◆ **Work request 1**
Do these statements agree with the passage about a night in a hospital room? (a) The surgery took less time than the textbooks suggested. (b) The operation went well. (c) The narrator slept on a couch that was roomy.
◆ **Work request 2**
Could you carry on the passage about a night in a hospital room, picking up after its last sentence?

◆ **Excerpt to read**
☆ ☆ ☆ ☆ ☆
Sleeping on a couch that was barely as wide as me, and which only allowed for me to lie on it if I assumed the shape of a poorly drawn comma, I realized that I smelled strongly of hospital-fumigant, coffee and a latent fatigue that begins to display itself beyond a certain stage.
On a bed next to my sofa lay Mother, exhausted after a surgery that took much longer than the textbooks would have had us believe, sedated with motley drugs and all that surgical intrusion. I suppose I must tell you right away that fortunately, the operation went well, and she was now firmly standing on that bridge that would lead her to good health in the coming months.
I looked at her supine form in that semi-dark room, and she looked so fragile to me. I was afraid to allow even the nurses to get too close to her or poke needles into those prominent veins on her arms. I wondered how long it would be until she would be back to her normal self, making lame jokes or telling me off for being a spoilt brat. I had lived the past few months with that looming shroud of worry and fear over my head that didn't allow me to look too far into the future.
☆ ☆ ☆ ☆ ☆
◆ **Dataset extract**

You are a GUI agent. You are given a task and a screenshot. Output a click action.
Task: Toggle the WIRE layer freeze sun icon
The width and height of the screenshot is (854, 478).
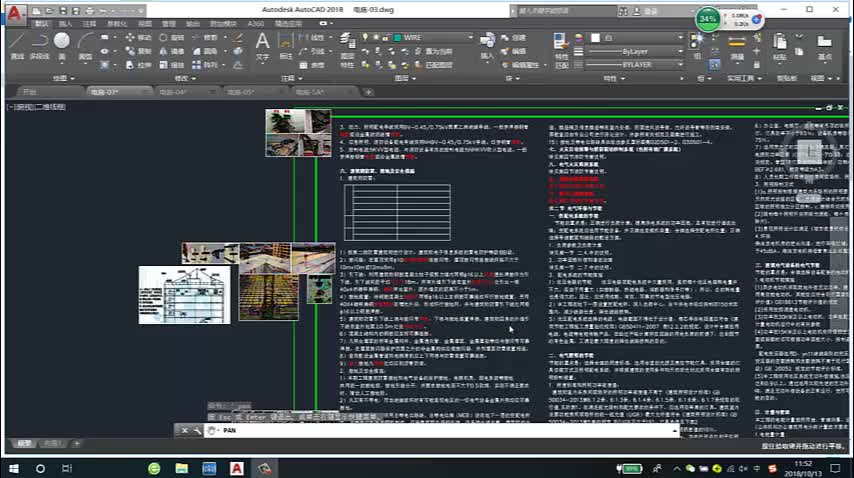[375, 38]

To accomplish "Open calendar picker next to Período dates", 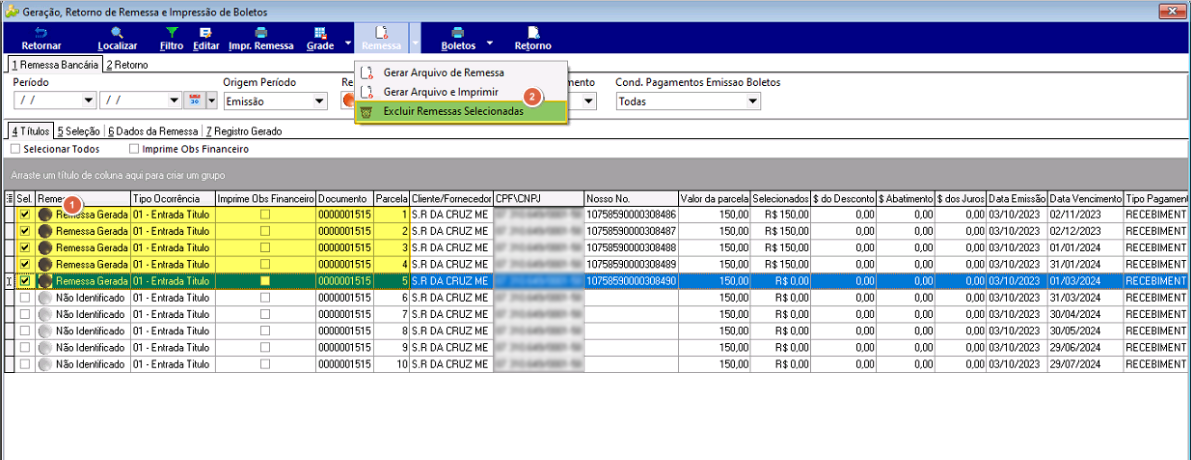I will 194,100.
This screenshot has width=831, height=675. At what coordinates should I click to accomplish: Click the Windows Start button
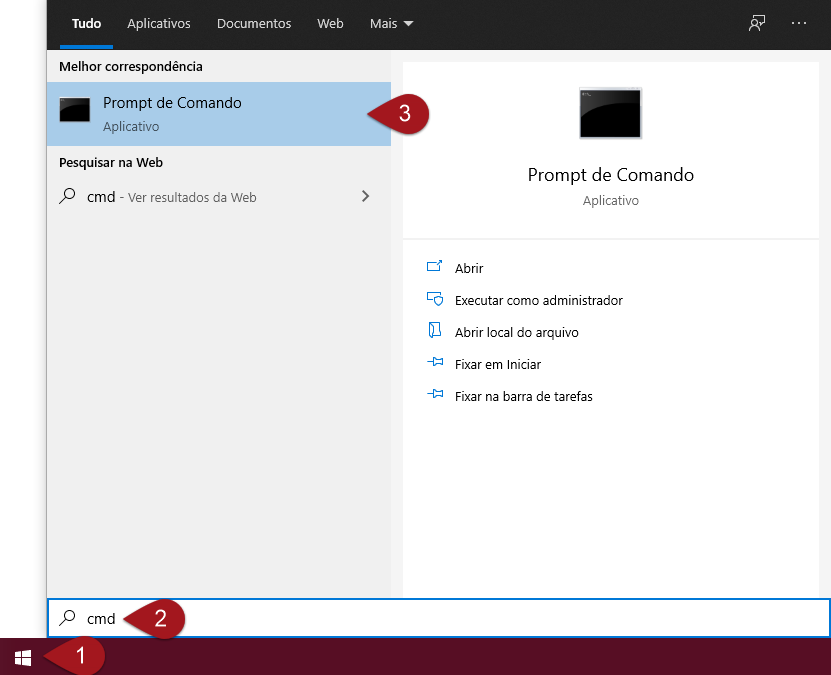click(24, 657)
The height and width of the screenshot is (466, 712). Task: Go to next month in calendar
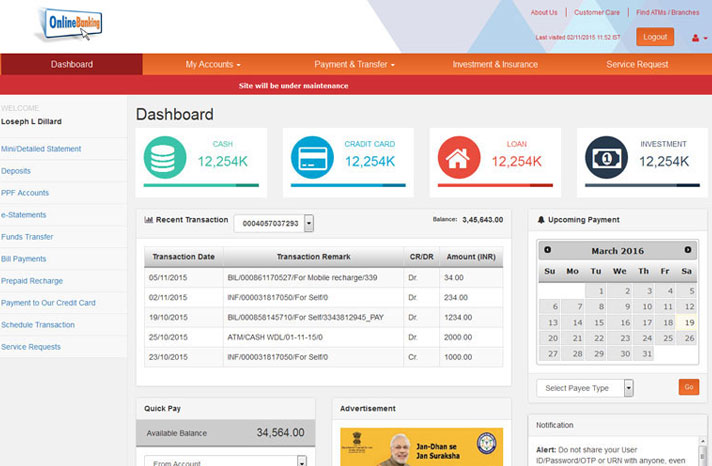pyautogui.click(x=688, y=250)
☆ ☆ ☆ ☆ ☆
◆ **Exercise response 1**
(a) No: "a surgery that took much longer than the textbooks would have had us believe"
(b) Yes: "fortunately, the operation went well"
(c) No: "a couch that was barely as wide as me"

◆ **Exercise response 2**
We realize in times such as these how dependent we are on love and on those who love us, because suddenly, the rug under your feet seems to have been pulled away by forces greater than what you had predicted, and you are devoid of all guarantees and assurances. You are stripped bare and exposed for the person you could possibly become if you had to exist without having love in your life. The crankiness, the perpetual heavy-headed feeling, the desire to gobble down a sharp long breath of air every two minutes, the insomnia-- they can really get to you.
I know for a fact that I have been rather insufferable off late and snapped at people for reasons as random as breathing too loudly next to me.
Today, there is a sense of relief, and waves of gratitude that are washing over my tired self periodically with what feels like a secret sedative. Mother is now back home and sleeping on her own bed, wearing her own clothes. The shroud of worry and fear hasn't dissolved completely, but it merely behaves like a light tint now, not being able to harass me half as much.
But I will never forget that night when she had just been brought in from the OR-- pale as a woman who's possibly never been in the sun, cold as an ice-sculpture, wearing light blue scrubs, barely conscious, and yet when she saw me, she smiled that beautiful warm smile of hers and extended her hand to me. I took her hand in mine and kissed it.
Things would be okay; I would need to be patient and she would have to be strong, but we would be okay.